I have an old WACOM Intuos tablet with a serial interface that I want to use with my Linux machine, but it only has one serial adapter, which is already used for my external modem; so I got a USB-to-Serial adapter that plugs into a USB port.
With the wacdump program I can see data coming in from the tablet to /dev/ttyUSB0, but when I run Sax to add it to the X configuration it lists only USB and /dev/ttyS? ports, but no /dev/ttyUSB? ports.
I looked through all the documentation I could find for Sax and sax2, but could not see anything about specifying additional ports. Is there a command-line option or configuration file that can be used to provide this information?
The device will only exist after the USB serial adapter module is loaded.
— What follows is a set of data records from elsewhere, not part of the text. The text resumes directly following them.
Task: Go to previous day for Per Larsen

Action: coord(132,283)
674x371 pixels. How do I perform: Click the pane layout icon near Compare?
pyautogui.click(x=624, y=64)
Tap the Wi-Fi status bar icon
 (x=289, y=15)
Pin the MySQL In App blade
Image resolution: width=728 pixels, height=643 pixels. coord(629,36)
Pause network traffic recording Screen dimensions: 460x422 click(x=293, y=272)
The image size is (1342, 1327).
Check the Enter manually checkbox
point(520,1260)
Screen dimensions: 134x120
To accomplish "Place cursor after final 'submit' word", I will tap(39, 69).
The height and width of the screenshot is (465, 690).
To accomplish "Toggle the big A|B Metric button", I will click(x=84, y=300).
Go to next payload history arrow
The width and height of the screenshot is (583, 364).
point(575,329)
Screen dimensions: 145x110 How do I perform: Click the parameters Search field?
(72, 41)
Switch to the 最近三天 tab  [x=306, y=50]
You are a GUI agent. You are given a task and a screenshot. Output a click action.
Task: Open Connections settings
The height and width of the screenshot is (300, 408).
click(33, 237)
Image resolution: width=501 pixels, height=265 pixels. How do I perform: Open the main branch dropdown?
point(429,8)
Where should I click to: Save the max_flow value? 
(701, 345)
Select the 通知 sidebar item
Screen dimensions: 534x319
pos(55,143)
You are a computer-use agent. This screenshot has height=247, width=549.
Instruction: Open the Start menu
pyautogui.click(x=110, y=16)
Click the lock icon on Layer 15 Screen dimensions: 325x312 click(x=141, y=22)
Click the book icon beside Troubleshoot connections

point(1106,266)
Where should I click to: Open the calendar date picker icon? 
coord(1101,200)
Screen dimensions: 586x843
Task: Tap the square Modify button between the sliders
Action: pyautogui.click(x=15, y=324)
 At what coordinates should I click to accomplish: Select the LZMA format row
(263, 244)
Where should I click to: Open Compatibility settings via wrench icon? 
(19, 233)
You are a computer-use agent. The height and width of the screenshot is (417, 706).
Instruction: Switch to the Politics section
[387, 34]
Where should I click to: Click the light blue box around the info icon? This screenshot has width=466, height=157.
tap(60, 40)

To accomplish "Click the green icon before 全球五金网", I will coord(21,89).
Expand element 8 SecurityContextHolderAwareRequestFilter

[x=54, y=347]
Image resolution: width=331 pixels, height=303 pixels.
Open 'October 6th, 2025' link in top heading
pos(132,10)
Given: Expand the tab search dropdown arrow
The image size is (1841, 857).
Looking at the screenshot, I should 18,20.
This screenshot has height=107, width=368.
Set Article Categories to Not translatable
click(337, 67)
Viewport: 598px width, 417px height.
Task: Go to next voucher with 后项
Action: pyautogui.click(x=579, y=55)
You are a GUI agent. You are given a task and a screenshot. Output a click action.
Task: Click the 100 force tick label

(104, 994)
OP, I assume that the device file appears after the adapter has been plugged in. I suppose worst comes to the worst you could make a symlink to the name expected in the config file /etc/X11/xorg.conf.
and I can use the wacdump program to see the data that it sends to the system. The problem is that YaST and Sax do not allow for serial devices other than USB and ttyS? and do not allow one to enter arbitrary /dev paths for them.
I will be grateful for any help you might come up with. Perhaps this should be posted as a bug report?
I am using openSUSE 11.1 on my iMac G5 PowerPC. I’m trying to get my Wacom Intuos GD tablet to work, using either a Keyspan USA-19hs USBSerial adapter or an old Prolific pl2303 USBSerial adapter. No luck yet.
When I run the: lsusb command I can see the adapter in the list. That line reads:
Bus 003 Device 002: ID 06cd:0121 Keyspan USA-19hs serial adapter
But, in Sax2 none of the Ports give me any functionality with the tablet.
I can’t find specific drivers for either the Prolific or the Keyspan adapter in openSUSE or elsewhere.
Anyone know any tricks…can I treat the USBSerial adapter as a standard USB 2.0 plug?
Is there a repository of USB-Serial adapters for openSUSE?
I’m really hoping that openSUSE can work with my tablet;)
Does anyone know if the linuxwacom-0.8.2 drivers are compiled for a ppc64 architecture? The “Technical Data” tab in YaST says that they are…is that correct?
If your new to Linux, like I am, it will take some patience in order to understand which changes are logically appropriate for your device and set-up…but it is worth it!